Post # 1
Ok Bees. I have a dilemma. FI’s really good guy friend, lets call him Jack, was dating a girl who I became REALLY good friends with, we’ll call her Jill. Had they stayed together, and she and I would have kept hanging out as often as we were back then, she would have been in the running as a MOH for me. Unfortunately, since they broke up, we didnt see each other nearly as much, but still talked very often. I love her dearly as a friend and she says i’m the best thing she got out of their relationship lol
They broke up because Jack held past indescrections Jill was involved in before she even met Jack. She was about to graduate vet school, was 26 years old, he was 31, she was ready to be getting married and having children. When she realized he would never get over the things she did in her past, she left him. It was heartbreaking. Other than this one issue, they were perfect together. Shes an amazing person, and hes really cool (when he’s not being super judgy). I really miss them being together and feel he missed out on his soulmate.
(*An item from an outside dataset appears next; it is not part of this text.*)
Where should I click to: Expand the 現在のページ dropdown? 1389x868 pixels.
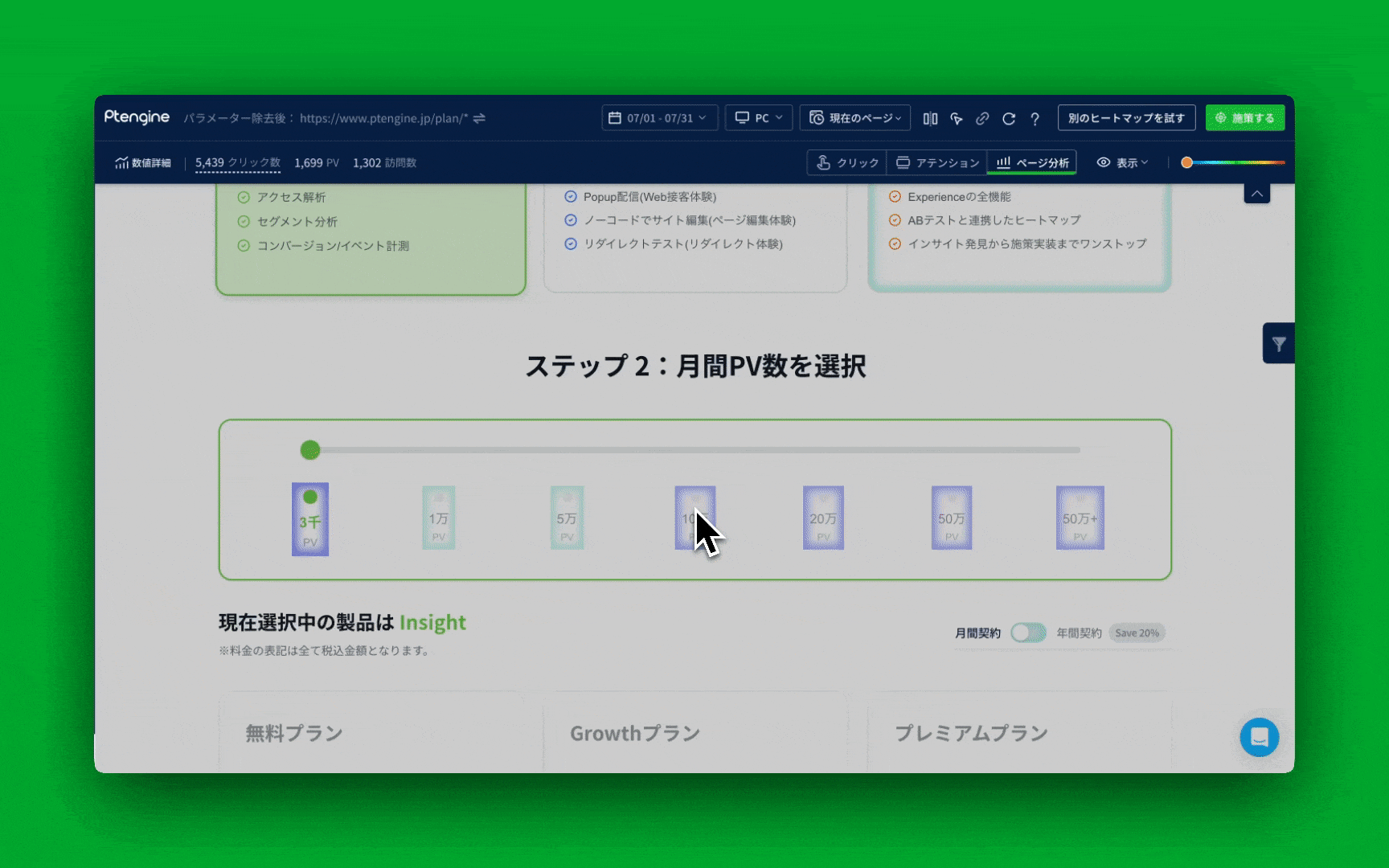tap(854, 118)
Heres a timeline of what has gone down since: They broke up end of 2011, Started dating a new guy, Joe, September 2012, got engaged to Joe May 2013 & moved to Vegas, and now is marrying Joe May 2014.
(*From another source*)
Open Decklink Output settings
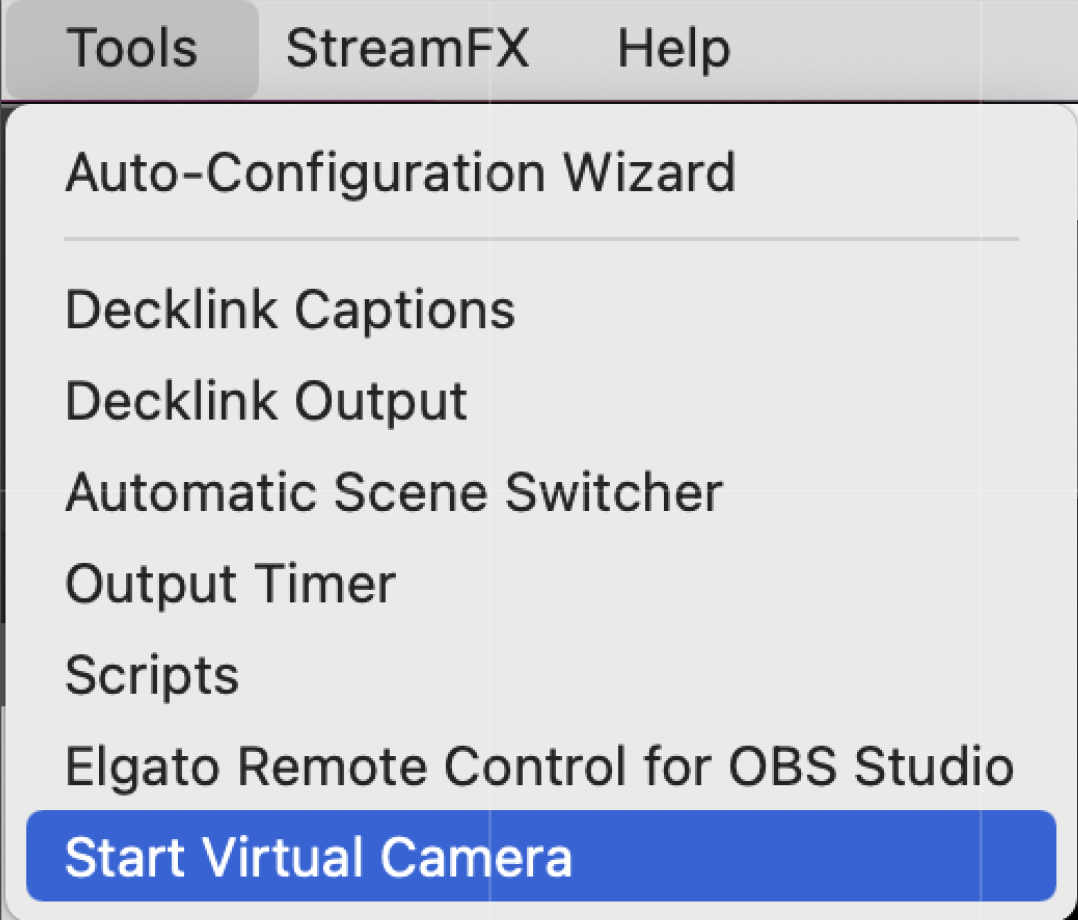 (x=265, y=400)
Jill & Joe’s STD magnent is on the front of my fridge. Jack and his new girlfriend (living togehter, been together since June 2013) are coming over tomorrow to watch football.
What do I do with the STD?! I really feel like leaving it up & rubbing it in Jack’s face lol But i like his new girlfriend and I wouldnt want to disrespect her. Do i stick it on the side of the fridge where it’s not as noticable? Or take it down & put it back up when they leave? This is why i’m against magnent STDs lol Help!!
Post # 3
@theEguarantee: Just take it down and put it back up. Take the higher road. If she is not rubbing it in his face, no need for you to do it for her.
Post # 4
@theEguarantee: I can’t imagine wanting to do something that would knowingly hurt someone’s feelings- in this case leaving the magnet visible.
Take it down.
Post # 5
That’s an awful lot of backstory for a problem about a magnet 😉
Life can be funny sometimes, but I think that you are overthinking this. You don’t have any obligation to hide magnets from your guests IMO…whether or not he knows about his ex’s upcoming wedding is between them, but it is not your obligation to go out of your way to keep it a secret from him.
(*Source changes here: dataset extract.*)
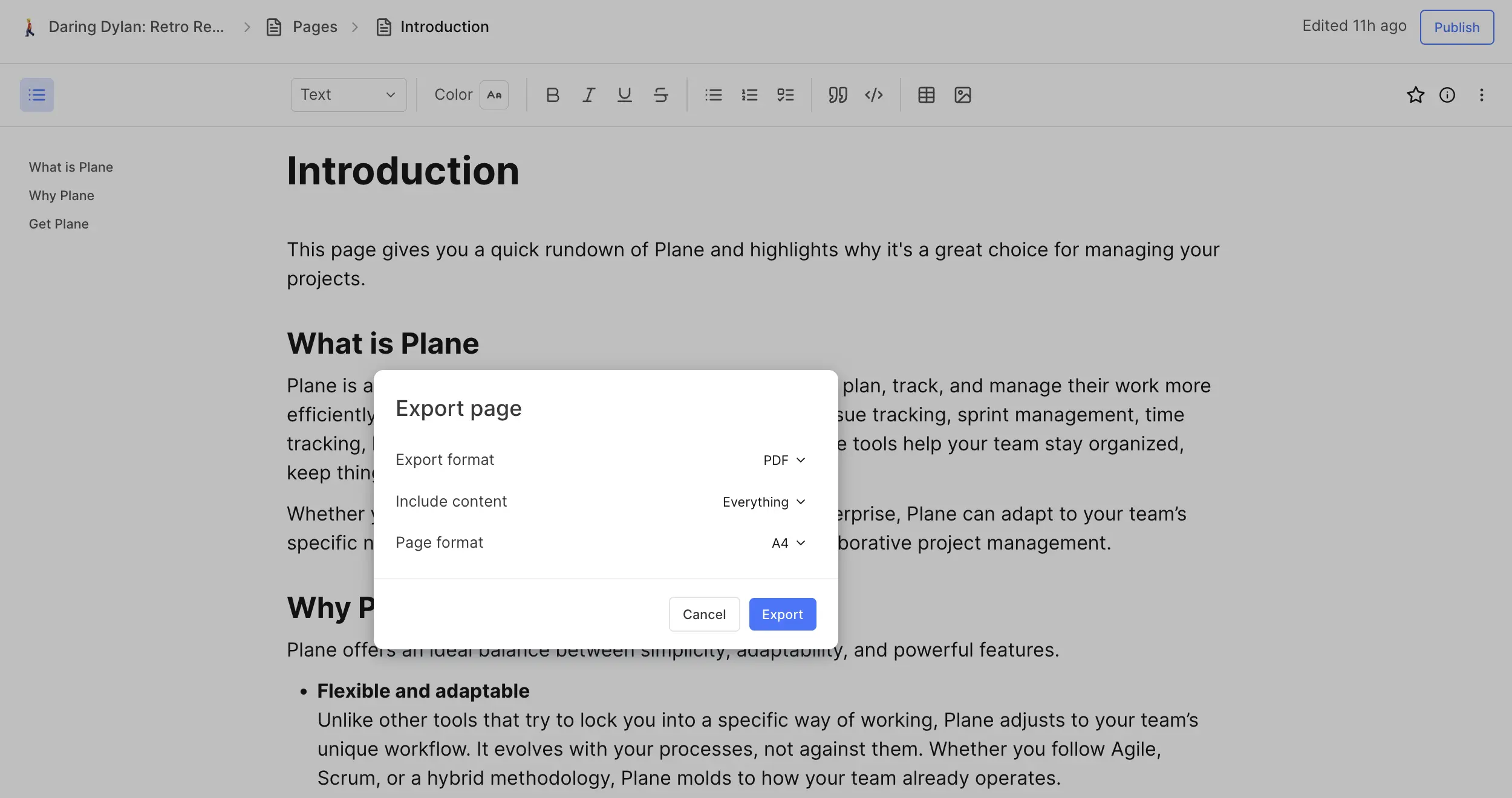Toggle italic text formatting

(x=587, y=94)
I very much doubt he will carefully inspect your fridge, and if he does, he might already know about the wedding/not care! They broke up over two years ago.
Post # 6
@theEguarantee: I think you should not worry about it either way and just leave it where it is.
Post # 7
@theEguarantee: I don’t think you’re rubbing it in his face by leaving it up. Why should you go through all this stress over a relationship that you were never part of? Don’t do anything special just because he’s coming over. If he was single and miserable and depressed that would be another story.
Post # 8
@julies1949: Do you really think that it would hurt his feelings? I wouldn’t want to hurt anyone either but I just can’t imagine it being a big deal.
They broke up years ago and it sounds like they have both moved on. He might already know that she is engaged, or not care. No one has specifically told her that he needs to have this information kept a big secret from him, it almost seems strange to go way out of her way to hide it!
Post # 9
@PromiseRooster: LOL! I thought the same thing about the long backstory. Not. That. Serious.
I would take it down while he is there. Simple.
Post # 10
I would leave it up. Not to rub his face in it but because I don’t have time to worry about people’s past makeups and breakups. He’s happy, she’s happy so whats the big deal.
Post # 11
Is this a for real question? You’re all adults? Both your friends have moved on in their lives with other people. There is no need for hand-wringing about the std on the fridge.
Post # 12
@ebarnes0: +1 I agree with you there. If I knew he was unhappy and still dwelling on their past relationship I would take it down. But he is happy with his gf. If he wants to be on the fridge he needs to pop the question! haha
Post # 13
If you like his new girlfriend, take it down. Would you want to go to someone’s house and see pics of your boyfriend’s ex? No.
Post # 14
thanks ladies. I’m sure I’m overthinking it way too much. He and his girlfriend know Jill is getting married. Jack has asked that my FI and I do not talk about her to him(although he has this new girlfriend, i dont believe he is over Jill). I dont know who told him, but I know he knows. I think we should just take it down for the day. Jill wont know, although i have an irrational feeling of guilt for hiding her away in a drawer lol i think i’m having a crazy day today, yall!
Post # 15
It sounds like they’re both happy and have moved on, so I wouldn’t even worry about it.
Post # 16
ah so many more people commented while i wrote my reply!! I’m just going to take it down. I do like the new girlfriend, and dont want her to feel uncomfortable. and as much as i want Jack to know what he missed out on, i dont think i have to leave a STD up for him to know that. I think he already knows.